Videotapes and fading with age

Week 7, 2003

Q)   I have been wondering for some time about the impact of time on my recorded VHS tapes and have been unable to receive a reliable answer.  Some sources say the tapes decay with time, and some are more equivocal.  There are several aspects to this problem; such as, do the tapes themselves decay, or is it the content recorded upon them that degrades?  And if only the latter is the case, could the aged tapes be re-recorded with new material and maintain the new material as originally?  In either case, how long would the process take, if they are always stored at room temperatures, in their casing protected from dust, and in a vertical rather than horizontal position?  And would there be a difference if a tape had only been played one or two times, or multiple times? Also, if there is deterioration of the tape, would it harm the tape player/recorder to play them after they have aged, such as depositing debris on the tape-heads?  In that case, how long would they be safe to keep, then play?  

-Richard R. Everson

A) You have quite a few questions, many more than I can answer in detail in my 600-word column, if definitive answers to your questions were even available.   As in many other parts of life, there are no absolute answers for videotape life as each situation is going to be different from the next in regards to videotape manufacturer, how the videotapes are stored, etc.     That is probably why you have received different answers from different sources.   The best way to help you may to be provide a few generalities which you can apply to your own situation.
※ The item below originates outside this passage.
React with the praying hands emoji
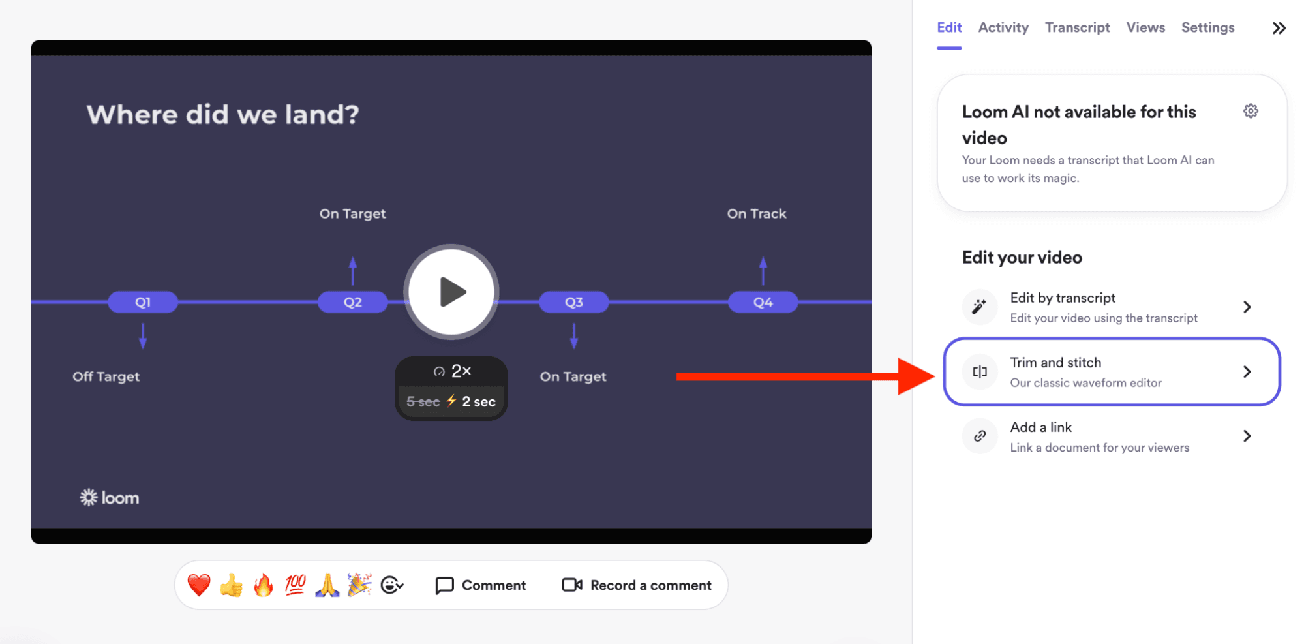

VHS tapes are made of chemical materials that do break down over time, and this affects their ability to hold a magnetic signal.   How they break down depends on how there are stored.   According to Sony, tapes stored in ideal, constant temperature and humidity-controlled environments tapes can last up to fifteen years with no degradation.   Most home users do not have these ideal conditions, and degradation can be expected in less time.
Usage will also wear out your tapes.   The tape head of a VCR spins and causes physical wear, as does the movement of the tape through the transport.   These factors, as well as the tape transport’s possible magnetization (metal parts becoming slightly magnetic from exposure to electrical and magnetic fields) can also have a detrimental effect on your video tapes.   This is why many heavily rented tapes suffer from picture dropouts and other undesirable flaws during playback.  
Magnetic tape erasers are available if complete and full erasure is important to you.   You can fine them at

Your videotapes seem very important to you.   Rather than concentrate on all the bad things that can happen to them, you may want to think “outside the box” and consider transferring them to optical media that will not degrade as magnetic tape does.   DVD recorders are now priced at under $600 and will make dubbing your recorded (not purchased) VHS tapes to DVD a snap.   As is the case with VHS tapes, opinions vary widely over how long optical media will last in controlled conditions, but the non-mechanical and non-magnetic nature of optical disks suggests they are likely to outlast magnetic media such as videotapes.   For example, TDK Certified Plus DVD-R discs have a rated lifespan of more than 100 years when stored at room temperature. This is more the enough for most users, even if the lifespan would only be one-half of the rated one hundred years in actual use.